### [TASK]
Exact copies of all the lines below are required, with the pictures omitted.

Extracted data entries
***

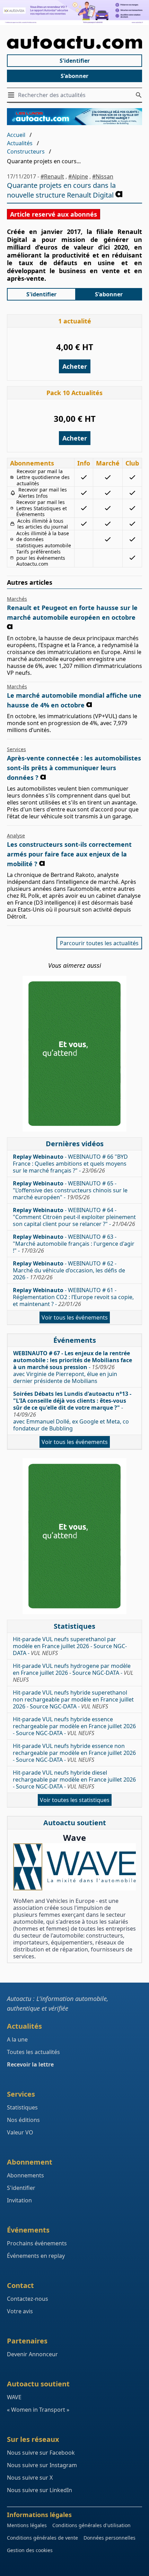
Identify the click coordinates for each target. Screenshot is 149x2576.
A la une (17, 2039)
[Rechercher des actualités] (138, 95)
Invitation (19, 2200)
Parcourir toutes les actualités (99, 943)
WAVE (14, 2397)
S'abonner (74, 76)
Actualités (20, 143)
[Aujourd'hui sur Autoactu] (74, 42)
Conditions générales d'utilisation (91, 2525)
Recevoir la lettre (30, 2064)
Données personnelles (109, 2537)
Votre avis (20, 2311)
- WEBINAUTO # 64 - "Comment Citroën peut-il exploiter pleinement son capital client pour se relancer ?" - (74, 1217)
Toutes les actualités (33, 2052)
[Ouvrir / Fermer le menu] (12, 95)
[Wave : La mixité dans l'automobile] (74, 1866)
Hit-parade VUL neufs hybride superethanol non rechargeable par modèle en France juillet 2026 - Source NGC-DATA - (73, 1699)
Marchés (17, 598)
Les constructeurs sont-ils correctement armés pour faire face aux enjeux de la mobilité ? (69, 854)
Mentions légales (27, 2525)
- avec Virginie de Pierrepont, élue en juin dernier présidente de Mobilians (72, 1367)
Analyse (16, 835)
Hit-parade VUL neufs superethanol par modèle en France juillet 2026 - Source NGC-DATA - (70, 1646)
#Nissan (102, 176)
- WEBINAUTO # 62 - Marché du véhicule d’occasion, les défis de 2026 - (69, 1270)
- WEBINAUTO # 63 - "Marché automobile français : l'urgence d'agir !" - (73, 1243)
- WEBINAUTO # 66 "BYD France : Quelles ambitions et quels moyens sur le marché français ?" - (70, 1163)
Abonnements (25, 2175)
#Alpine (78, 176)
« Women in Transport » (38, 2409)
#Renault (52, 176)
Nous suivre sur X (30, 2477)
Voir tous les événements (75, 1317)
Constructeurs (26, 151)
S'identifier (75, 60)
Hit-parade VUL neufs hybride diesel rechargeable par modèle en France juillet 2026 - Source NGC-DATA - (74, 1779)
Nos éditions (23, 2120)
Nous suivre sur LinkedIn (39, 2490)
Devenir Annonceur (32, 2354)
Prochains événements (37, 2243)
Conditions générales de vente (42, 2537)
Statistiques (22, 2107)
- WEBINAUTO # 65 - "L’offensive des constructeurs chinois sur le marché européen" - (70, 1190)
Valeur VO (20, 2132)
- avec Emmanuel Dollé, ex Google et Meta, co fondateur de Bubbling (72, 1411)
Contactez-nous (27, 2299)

***

### [TASK ANSWER]
Identify the click coordinates for each target. Screenshot is 149x2576.
A la une (17, 2039)
[Rechercher des actualités] (138, 95)
Invitation (19, 2200)
Parcourir toutes les actualités (99, 943)
WAVE (14, 2397)
S'abonner (74, 76)
Actualités (20, 143)
[Aujourd'hui sur Autoactu] (74, 42)
Conditions générales d'utilisation (91, 2525)
Recevoir la lettre (30, 2064)
Données personnelles (109, 2537)
Votre avis (20, 2311)
- WEBINAUTO # 64 - "Comment Citroën peut-il exploiter pleinement son capital client pour se relancer ?" - (74, 1217)
Toutes les actualités (33, 2052)
[Ouvrir / Fermer le menu] (12, 95)
[Wave : La mixité dans l'automobile] (74, 1866)
Hit-parade VUL neufs hybride superethanol non rechargeable par modèle en France juillet 2026 - Source NGC-DATA - (73, 1699)
Marchés (17, 598)
Les constructeurs sont-ils correctement armés pour faire face aux enjeux de la mobilité ? (69, 854)
Mentions légales (27, 2525)
- avec Virginie de Pierrepont, élue en juin dernier présidente de Mobilians (72, 1367)
Analyse (16, 835)
Hit-parade VUL neufs superethanol par modèle en France juillet 2026 - Source NGC-DATA - (70, 1646)
#Nissan (102, 176)
- WEBINAUTO # 62 - Marché du véhicule d’occasion, les défis de 2026 - (69, 1270)
- WEBINAUTO # 63 - "Marché automobile français : l'urgence d'agir !" - (73, 1243)
- WEBINAUTO # 66 "BYD France : Quelles ambitions et quels moyens sur le marché français ?" - (70, 1163)
Abonnements (25, 2175)
#Alpine (78, 176)
« Women in Transport » (38, 2409)
#Renault (52, 176)
Nous suivre sur X (30, 2477)
Voir tous les événements (75, 1317)
Constructeurs (26, 151)
S'identifier (75, 60)
Hit-parade VUL neufs hybride diesel rechargeable par modèle en France juillet 2026 - Source NGC-DATA - (74, 1779)
Nos éditions (23, 2120)
Nous suivre sur LinkedIn (39, 2490)
Devenir Annonceur (32, 2354)
Prochains événements (37, 2243)
Conditions générales de vente (42, 2537)
Statistiques (22, 2107)
- WEBINAUTO # 65 - "L’offensive des constructeurs chinois sur le marché européen" - (70, 1190)
Valeur VO (20, 2132)
- avec Emmanuel Dollé, ex Google et Meta, co fondateur de Bubbling (72, 1411)
Contactez-nous (27, 2299)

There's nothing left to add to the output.